Phoenix Suns 112, Denver Nuggets 107 — Sweep of gold

Gerald Green carried the Suns offense with a trio of thunderous dunks, and Markieff Morris made the go-ahead put-back. But Phoenix needed everything to go its way after blowing a 14-point first-half lead Tuesday night in Denver, and P.J. Tucker sure as heck helped edge the 50-50 balls in his team’s favor.

The Suns needed overtime to drop the Denver Nuggets 112-107 at the Pepsi Center, and they did so with the pressure on them to begin the post-All-Star schedule with an needed victory.

This was a Denver team limping to the break, playing for pride after losing three prior meetings with Phoenix this year. And it was a must-win for the Suns, especially considering Nuggets guard Ty Lawson and backups Nate Robinson and Andre Miller weren’t available, for differing reasons.

Green scored a career-high 36 points, and Goran Dragic added 21 points and 14 assists.

Yet, it was Tucker knocking the ball off the glass hard on the Suns’ final possession in regulation, then finding Dragic for a fastbreak dunk in overtime that gave Phoenix a 105-103 lead it would hold.

With a minute to play in the fourth quarter, Dragic’s 13th dime of the game came on the third shot attempt of a possession. He found Channing Frye drifting atop the three-point stripe off an offensive rebound, and the swish brought the trailing Suns within 99-97 as 36 seconds remained on the game clock.

Phoenix earned a stop and the ball back with 18 second left. A few off-ball screens got Frye a wide open two-pointer over Randy Foye that would have tied the game, but the rebound was batted off the backboard by Tucker and put back in by Markieff Morris for a tie.

Tucker finished with 13 points and 11 rebounds — but he wouldn’t gain credit for that most important swat of the ball, nor a few others.

It wasn’t always such a close one.

Midway through the first quarter, the Suns had built a 21-7 lead thanks to nine points from Dragic and his two assists for dunks that included a jaw-dropping alley-oop find to Green. But the ability for Hornacek to go early to the bench wasn’t rewarded by the second unit.

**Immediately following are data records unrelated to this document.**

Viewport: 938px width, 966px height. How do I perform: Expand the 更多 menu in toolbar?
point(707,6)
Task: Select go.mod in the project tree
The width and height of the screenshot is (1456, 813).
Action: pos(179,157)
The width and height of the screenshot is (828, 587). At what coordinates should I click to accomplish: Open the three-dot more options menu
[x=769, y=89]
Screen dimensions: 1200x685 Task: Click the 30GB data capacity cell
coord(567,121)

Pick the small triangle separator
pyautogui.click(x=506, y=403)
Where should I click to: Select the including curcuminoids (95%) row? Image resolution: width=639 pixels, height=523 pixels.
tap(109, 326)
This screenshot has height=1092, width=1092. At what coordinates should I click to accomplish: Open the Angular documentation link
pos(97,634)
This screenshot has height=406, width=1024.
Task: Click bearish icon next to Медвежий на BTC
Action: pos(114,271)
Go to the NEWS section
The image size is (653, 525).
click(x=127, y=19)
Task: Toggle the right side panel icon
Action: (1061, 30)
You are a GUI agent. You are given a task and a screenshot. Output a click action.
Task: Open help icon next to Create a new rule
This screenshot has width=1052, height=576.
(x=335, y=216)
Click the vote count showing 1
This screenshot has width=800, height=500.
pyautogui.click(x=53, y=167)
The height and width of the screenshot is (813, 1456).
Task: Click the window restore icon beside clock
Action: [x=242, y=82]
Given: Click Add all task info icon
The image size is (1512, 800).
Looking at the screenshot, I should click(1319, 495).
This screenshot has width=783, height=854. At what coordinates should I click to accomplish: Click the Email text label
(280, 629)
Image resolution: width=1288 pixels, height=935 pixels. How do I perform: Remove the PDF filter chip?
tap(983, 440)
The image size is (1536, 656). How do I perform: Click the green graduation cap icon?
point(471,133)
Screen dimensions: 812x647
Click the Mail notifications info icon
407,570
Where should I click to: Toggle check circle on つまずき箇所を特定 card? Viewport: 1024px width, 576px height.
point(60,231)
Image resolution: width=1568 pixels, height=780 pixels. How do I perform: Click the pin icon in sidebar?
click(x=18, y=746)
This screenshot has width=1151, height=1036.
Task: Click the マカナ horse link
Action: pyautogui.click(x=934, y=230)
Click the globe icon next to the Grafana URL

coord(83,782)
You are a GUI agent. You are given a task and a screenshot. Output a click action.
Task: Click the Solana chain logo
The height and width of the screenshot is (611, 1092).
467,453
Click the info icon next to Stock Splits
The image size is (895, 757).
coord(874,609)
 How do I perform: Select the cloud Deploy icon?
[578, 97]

Leandro Barbosa sunk in and left the silky-shooting Evan Fournier for a three-pointer before Ish Smith lost the handle to allow Kenneth Faried score on a breakaway dunk.

Suddenly, it was a game.

It was a back-and-forth affair from then on, and Phoenix led just 52-51 at halftime. Dragic controlled the third, sucking in the Denver defense for wide-open three-pointers. At the same time, the Nuggets held the Suns close with their paint scoring that beat up on the small Phoenix front line. Throughout the first 36 minutes, the Nuggets could never completely snag the momentum away from the Suns until they had a one-point advantage heading into the fourth quarter.

Two quick buckets to begin the final quarter, and the Suns trailed 81-76 with 10:26 to play. Gerald Green continued pouring in threes to finish with a 11-for-22 shooting night that included six threes and an 8-of-8 foul shooting evening.

As a team, Phoenix shot just 37.6 from the floor but nailed 37.9 percent of its three-point attempts. Hornacek’s squad lost the points in the paint battle 58-32, yet it held Denver to 38.4 percent shooting and a miserable 5-for-28 from three-point range.

It wasn’t pretty, but it sure was needed to keep up if the playoffs are a realistic gaol.

Now to review Jeff Sanders’ key points in his game preview.

Can the Suns slow down Ty Lawson?

Lawson still wasn’t able to return remains out of action with a broken rib, but he did make a dent on Tuesday with the release of his PETA campaign dubbed “Ink, Not Mink.” Anyhow, the Suns held emergency point guard Randy Foye to zero first-half points.

Foye got going to finish with eight points by the end of the game, but it was Evan Fournier to got going off the bench. The Suns repeatedly treated him as a driver rather than a shooter, and he made them pay, going 8-of-19 to score 25 points.

Avoid the slow start

Phoenix certainly didn’t get off to a slow start — at least, the starters didn’t. The bench unit didn’t take long to lose the lead, and as the game wore on, foul trouble against an aggressive rebounding Denver squad wore on the Suns.

Miles Plumlee fouled out after collecting eight boards, and Markieff Morris did the same after recording a double-double of 13 points and 12 rebounds.

The Tucker flop meter

The red flag from the NBA given to Tucker was a note that he’s put himself amongst the Ginobilis and James Hardens of the world, which is a compliment to his peskiness and savvy but also a sign he’s been quite annoying to his opponents. Tucker was up to his usual tricks, but nothing appeared blatant. And who’s to say Adam Silver will be after him this early in his new gig as commissioner?